By Robert B. Roque, Jr.
When it comes to the Manila Central Post Office fire investigation, the truth unfolds, or so they say. The Bureau of Fire Protection (BFP) probe reveals a rather mundane explanation — an explosion triggered by a car battery.
BFP arson probers claim that this battery, stored alongside office supplies, paints, and thinners in the basement, self-discharged and set off a thermal runaway, leading to the tragic fire that consumed one of Manila’s most iconic and historic structures.
To the 42 lawmakers who sought a congressional probe into this fire: Where you na? Too busy serving the ends of the administration’s Maharlika Investment Fun?
I hope you’re not so quick to dismiss our earlier suspicions that profitable ulterior motives seem to hang heavy in the air. While I pray this BFP investigation report is not an elaborate cover-up, Postmaster General Luis Carlos seems content to declare the investigation closed, if not over-eager.
But as questions persist and motives remain shrouded in smoke, is the Postmaster General too quick or naive to swallow a possible attempt to bury the truth beneath a mundane accident? After all, a car battery conveniently transforms an iconic landmark into smoldering ruins: the timing and circumstances are too perfect to be mere chance.
Also, the report reveals a lack of fire suppression systems, a failure to safeguard these irreplaceable symbols of our past. These should also be open to congressional scrutiny if we, as a nation, value the preservation of our cultural and historical treasures.
Beyond the findings of the BFP, Firing Line still believes there are more truths to be salvaged from the ashes — significant facts that could be used to: first, prevent greedy individuals from erasing our past all in the name of profit, and to punish those in charge who fail to protect our heritage sites. Both should be held accountable.
The unmentionable name
Vice President Sara Duterte, the master of playful yet cutting remarks, seems to have found a new target for her mischievous jabs. During her speech at a thanksgiving event last Monday, Duterte expressed her gratitude to President Marcos, carefully avoiding mentioning his middle name, “Romualdez.”

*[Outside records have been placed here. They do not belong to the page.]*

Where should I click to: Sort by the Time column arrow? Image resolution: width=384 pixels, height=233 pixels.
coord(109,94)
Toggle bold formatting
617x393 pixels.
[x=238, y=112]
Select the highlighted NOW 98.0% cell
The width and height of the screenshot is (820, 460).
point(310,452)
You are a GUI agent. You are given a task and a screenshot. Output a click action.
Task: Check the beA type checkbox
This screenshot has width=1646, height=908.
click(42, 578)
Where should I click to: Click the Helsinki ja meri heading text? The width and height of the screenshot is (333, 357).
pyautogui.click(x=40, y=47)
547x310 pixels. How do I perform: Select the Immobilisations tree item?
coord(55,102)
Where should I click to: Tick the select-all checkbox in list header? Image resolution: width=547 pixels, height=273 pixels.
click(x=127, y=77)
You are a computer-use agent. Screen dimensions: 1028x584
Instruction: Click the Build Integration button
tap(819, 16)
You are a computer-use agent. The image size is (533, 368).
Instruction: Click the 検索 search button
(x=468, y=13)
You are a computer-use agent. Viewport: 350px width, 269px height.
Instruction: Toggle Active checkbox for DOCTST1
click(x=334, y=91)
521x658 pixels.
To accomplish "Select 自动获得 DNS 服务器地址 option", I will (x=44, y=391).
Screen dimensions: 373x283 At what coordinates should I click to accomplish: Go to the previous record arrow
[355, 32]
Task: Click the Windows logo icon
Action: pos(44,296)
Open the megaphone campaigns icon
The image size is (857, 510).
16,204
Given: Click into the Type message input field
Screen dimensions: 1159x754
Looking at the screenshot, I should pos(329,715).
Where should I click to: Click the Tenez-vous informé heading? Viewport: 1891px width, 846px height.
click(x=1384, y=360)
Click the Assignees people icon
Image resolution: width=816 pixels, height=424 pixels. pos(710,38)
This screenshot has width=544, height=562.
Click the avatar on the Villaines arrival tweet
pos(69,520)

Duterte skillfully dances around the Romualdez name with playful charm, leaving it unuttered like a dark, unmentionable secret or character in the abyss as Harry Potter’s Voldemort.
It’s a subtle but pointed move, making her intentions clear without needing to spell them out. Still, I will: she has marginalized the President’s cousin, Speaker Martin Romualdez — leaving him out of her sentence and her ambitious political future.
For the House Speaker’s sake, I guess that’s better than being called out as a “tambaloslos” — that Visayan mythical creature with a large mouth and a penis the size of its own torso. That Cebuano slang is used to insult men who are all talk, inept, or foolish.
And if there’s anyone in politics who can dish out that slapping insult, you can bet it’s a Duterte.